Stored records
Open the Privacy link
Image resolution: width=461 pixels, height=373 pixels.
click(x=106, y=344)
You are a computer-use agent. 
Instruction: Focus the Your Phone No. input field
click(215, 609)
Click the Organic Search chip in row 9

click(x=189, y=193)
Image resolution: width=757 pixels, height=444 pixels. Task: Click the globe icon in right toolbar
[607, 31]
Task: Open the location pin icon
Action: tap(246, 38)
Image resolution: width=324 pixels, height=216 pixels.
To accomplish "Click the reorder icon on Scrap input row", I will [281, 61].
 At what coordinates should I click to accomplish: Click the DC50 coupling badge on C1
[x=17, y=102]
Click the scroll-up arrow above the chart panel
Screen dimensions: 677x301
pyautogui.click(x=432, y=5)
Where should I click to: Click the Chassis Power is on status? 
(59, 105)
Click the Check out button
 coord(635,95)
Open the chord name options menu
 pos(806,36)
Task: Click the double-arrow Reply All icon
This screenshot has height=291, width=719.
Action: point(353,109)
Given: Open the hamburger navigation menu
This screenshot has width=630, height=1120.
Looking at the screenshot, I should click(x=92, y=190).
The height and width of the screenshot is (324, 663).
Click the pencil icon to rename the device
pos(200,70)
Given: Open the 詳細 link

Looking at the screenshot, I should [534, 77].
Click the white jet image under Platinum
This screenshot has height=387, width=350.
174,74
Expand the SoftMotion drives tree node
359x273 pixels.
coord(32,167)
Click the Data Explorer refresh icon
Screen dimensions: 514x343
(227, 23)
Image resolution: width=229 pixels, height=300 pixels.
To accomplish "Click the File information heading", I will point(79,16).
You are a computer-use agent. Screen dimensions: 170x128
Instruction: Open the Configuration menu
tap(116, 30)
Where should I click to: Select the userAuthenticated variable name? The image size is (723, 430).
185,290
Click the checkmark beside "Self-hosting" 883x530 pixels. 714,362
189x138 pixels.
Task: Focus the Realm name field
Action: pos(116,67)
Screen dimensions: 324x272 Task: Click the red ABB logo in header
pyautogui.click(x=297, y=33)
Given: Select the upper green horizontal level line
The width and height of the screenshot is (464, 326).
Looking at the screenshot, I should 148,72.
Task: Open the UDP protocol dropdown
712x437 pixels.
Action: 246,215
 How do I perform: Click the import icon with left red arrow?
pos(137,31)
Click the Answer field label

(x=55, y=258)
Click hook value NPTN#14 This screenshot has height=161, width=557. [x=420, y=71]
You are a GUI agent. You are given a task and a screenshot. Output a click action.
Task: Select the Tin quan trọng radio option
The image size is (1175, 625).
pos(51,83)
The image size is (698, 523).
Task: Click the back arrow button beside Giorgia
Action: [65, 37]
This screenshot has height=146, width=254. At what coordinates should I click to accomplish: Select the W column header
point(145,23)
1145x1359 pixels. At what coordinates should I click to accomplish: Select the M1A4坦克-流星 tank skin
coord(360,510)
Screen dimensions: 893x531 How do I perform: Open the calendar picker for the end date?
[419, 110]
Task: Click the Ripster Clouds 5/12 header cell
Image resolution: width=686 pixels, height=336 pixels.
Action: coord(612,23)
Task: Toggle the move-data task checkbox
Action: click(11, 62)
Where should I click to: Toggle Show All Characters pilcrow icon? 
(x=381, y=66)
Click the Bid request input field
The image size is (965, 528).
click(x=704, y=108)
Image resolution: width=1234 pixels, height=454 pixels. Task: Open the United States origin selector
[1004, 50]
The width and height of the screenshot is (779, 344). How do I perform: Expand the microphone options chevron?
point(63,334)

Exercise directions >> Using the records, find how many lines include the string "computer" and report that number alone.

Response below >> 2